While virtual and videoconferencing are continuing to grow in popularity, ‘traditional’ conference venues are still doing good business – especially if they are prepared to invest in the latest AV technology and enhanced integration, writes David Davies.

As increasingly sophisticated virtual conferencing systems began to reach the market in the Noughties, one might have reasonably expected the ‘traditional’, physical conference venue sector to have taken a substantial hit. But with a steady stream of new -builds and refits seemingly being announced each month, the impact actually appears to have been less significant than one might have expected. Instead, new and old technologies are often found to be co-existing and complementing each other seamlessly.

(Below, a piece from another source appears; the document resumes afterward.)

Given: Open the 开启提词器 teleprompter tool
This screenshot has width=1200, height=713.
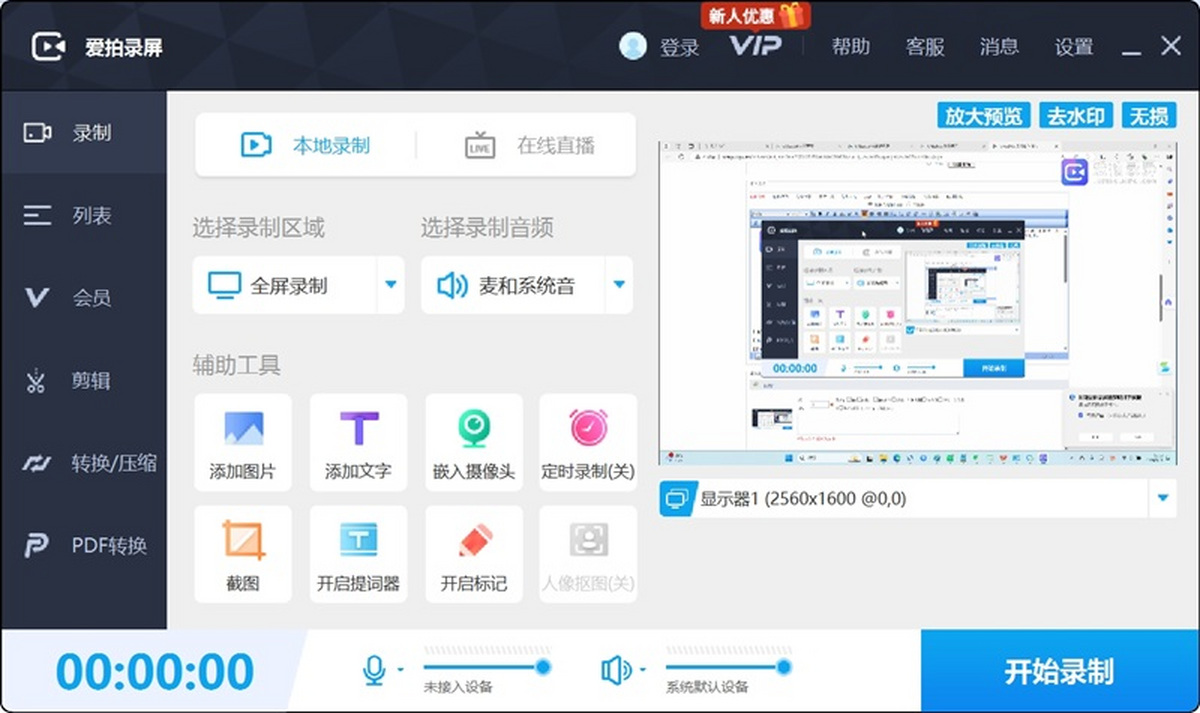Looking at the screenshot, I should [x=358, y=553].
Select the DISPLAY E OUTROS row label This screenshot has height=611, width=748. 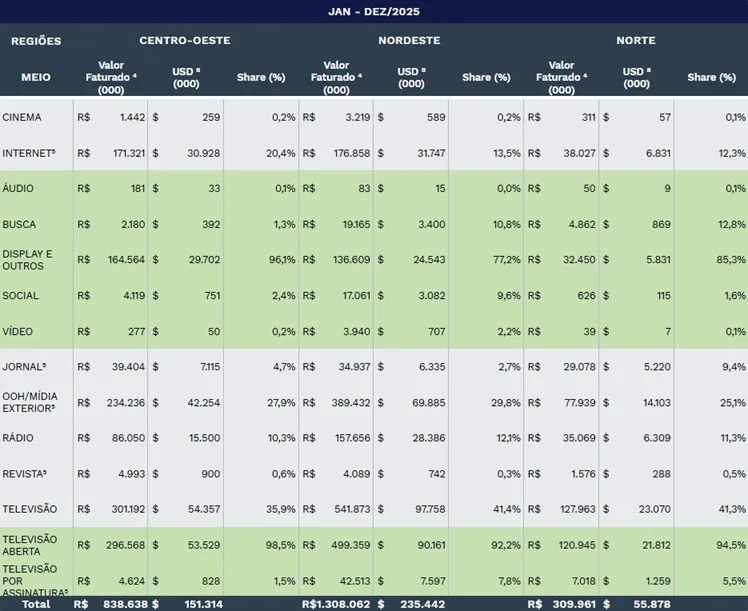coord(27,260)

Of course, diversification has undoubtedly played a part in helping to keep some venues busy. As Bosch Security Systems EMEA marketing manager Murat Keskinkilinc observes: “A clear trend we are seeing is that traditional conference venues more and more use their [facilities] for multiple purposes. Hence the conference room is not always used for meetings, but also for other occasions like weddings or cocktail receptions.”

But while modern conference centres “excel in flexibility”, it is also evident that “higher-end systems increase the attractiveness of such venues” for a variety of applications, as Televic product marketing specialist Bart De Ruyck observes. Hence, then, the increasing emphasis given to highly specified AV technology – in particular display systems and more user-friendly wireless audio systems – as well as the implementation of a powerful network architecture as the bedrock of it all.

Market conditions

By common agreement, the conference market remains highly competitive, with perhaps more pressure applied to budgets since the 2008-09 downturn. But there is still strong demand for higher-end systems, says De Ruyck, “and moreover, the demand isn’t restricted to any particular market. We see city councils, corporate boardrooms and institutions ready to invest in higher-spec systems. The key issue in any decision still remains what the return on investment is going to be. While inferior offerings might be attractive in terms of initial outlay, in the long-run they become less attractive in terms of overall ROI.”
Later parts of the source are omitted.